Diversity & Culture Keynotes & Workshops
“Slanted Eyes: The Asian-American Experience”
“Chink!”, “Jap!”, "Gook!", “Where are you from?”, “Do you eat dog?”, “Why don’t you go back to where you came from?!”, “Do you know Kung-Fu?”. From the racist to the innocuous, issues of culture, ethnicity, and discrimination are prevalent themes for Asian minorities in the U.S. This message explores the history of Asian-American immigration, racism, and challenges Asian-Americans face growing up in the U.S. By incorporating his own Spoken Word poetry, audiences get a fresh and unique perspective on minority experiences.
"Bias isn't Bad: A Permission Slip for Cultural Understanding"
In diversity training, many people feel bias is a bad word and thus refuse to share or acknowledge thoughts and feelings with each other regarding racial issues here in the U.S. In an attempt to not "offend" others, many Caucasians don't know how to wrestle with common issues such as stereotypes, implicit bias, and starting cultural conversations. In this presentation, Sam helps audiences relax as he shares bias, racism, and stereotypes that confront many Asians in a non-threatening and humorous manner while also helping people see the larger picture of other ethnic, racial, and religious struggles here in the U.S.
"My Story, Your Story, Our Stories: Exploring Our Identities & Privileges"
What are your privileges? What are you social identities? How do these make you who you are -- and who would you be without them? A vibrant experiential workshop filled with activities and interactions with others where you can see, hear, and share your experiences with others in a creative and engaging atmosphere. Participants will be follow structured group exercises to maximize learning and growth.
"Asian Shame & Addiction: Suffering in Silence"
Asian collectivist cultures are prone to cultural shame, trauma, and emotional neglect. Consequently, the need to cope with the trauma of shame leads many to find addictions as a coping mechanism. Food, gambling, alcohol, work, sex, and a plethora of other addicts occur as Asians "suffer in silence".
"I Wish I Was White: The Desire to Fit In, Yet Always Standing Out"
Sam didn't choose to be Chinese. Sam didn't choose to stand out. Instead he tried his best to fit in. Yet, because of his immigrant Asian background, he endured racism, stereotypes, job discrimination (which includes favoritism shown towards others), and overt messages that he wasn't wanted in certain places and professions in society. It's not easy being a silent minority (i.e. a culture that has few vocal activists), so mainstream culture not only ignores the injustice but also capitalizes on the caricatures. In this riveting keynote, you will hear not one man's story, but the collective story of Asian-Americans and the battle against the societal perception that they are "always Asian" yet "never American".
"Losing Face & Finding Grace: Counseling & Care within Asian Christianity"
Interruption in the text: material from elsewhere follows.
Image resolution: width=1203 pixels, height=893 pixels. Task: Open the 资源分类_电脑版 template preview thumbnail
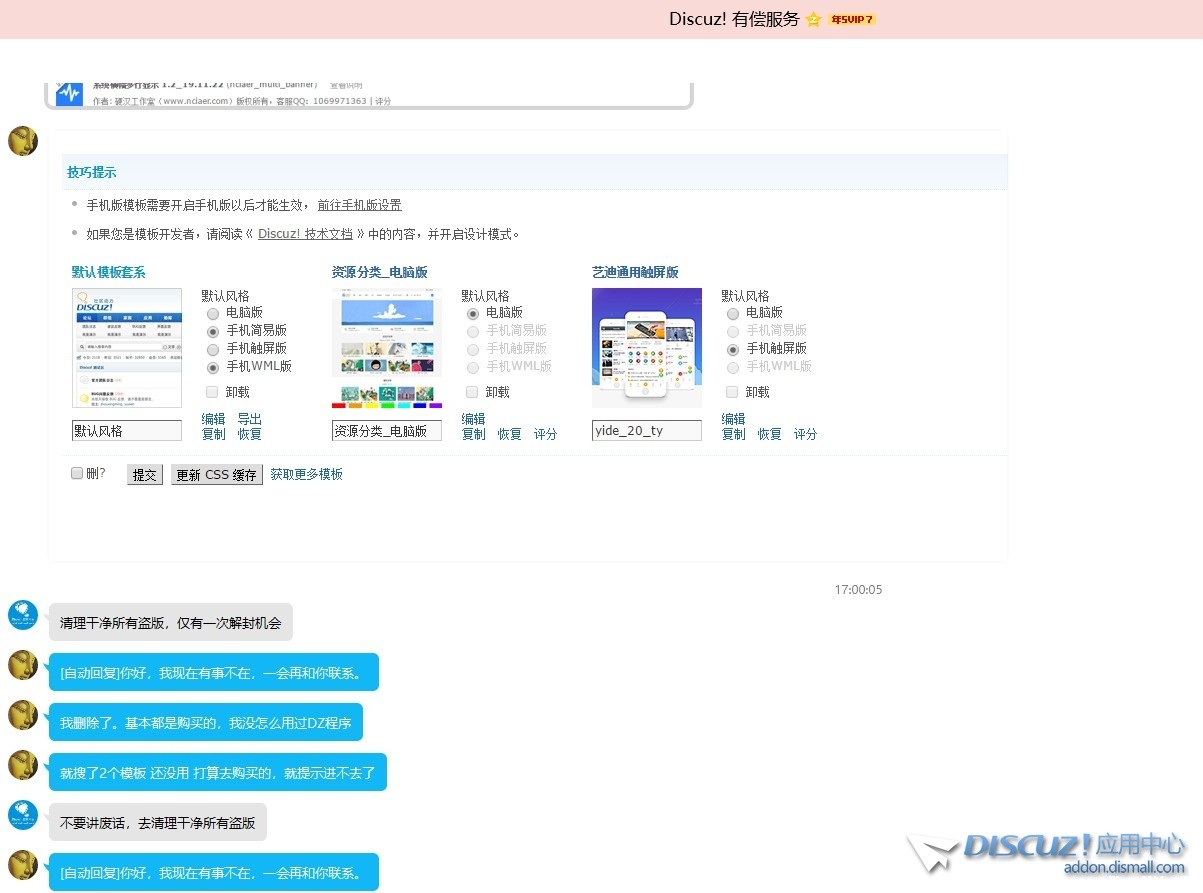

Asian Christians can be susceptible to a superficial faith due to the cultural underpinnings of cultural collectivism, honor, and the need to "save face" to keep the stigma of disgrace, humiliation, or failure from setting in. Yet, a core Biblical principle is addressing one's shame and finding grace and healing from it within a church body. This workshop will allow participants to honestly deal with their emotions and past in a safe, engaging, and creative atmosphere.
“Living in White America: Race, Culture, and Bias in Everyday Life”
"A presentation which explores the impact of white privilege on ethnic minorities in both overt and more subtle ways (i.e. micro-aggressions). The presentation also includes a look at mainstream media and its impact on perpetuating the stereotypes.
Sam Louie's Diversity Background
As a first generation Chinese immigrant who grew up in a predominantly African-American neighborhood of South Seattle, Sam understands keenly what it means to be a minority in the U.S. His diversity keynotes are not only engaging and powerful but are punctuated with humor from his own family experiences of "Coming to America". Beyond highlighting some of the cultural and ethnic differences, Sam's speaking also reminds us of our shared humanity as well.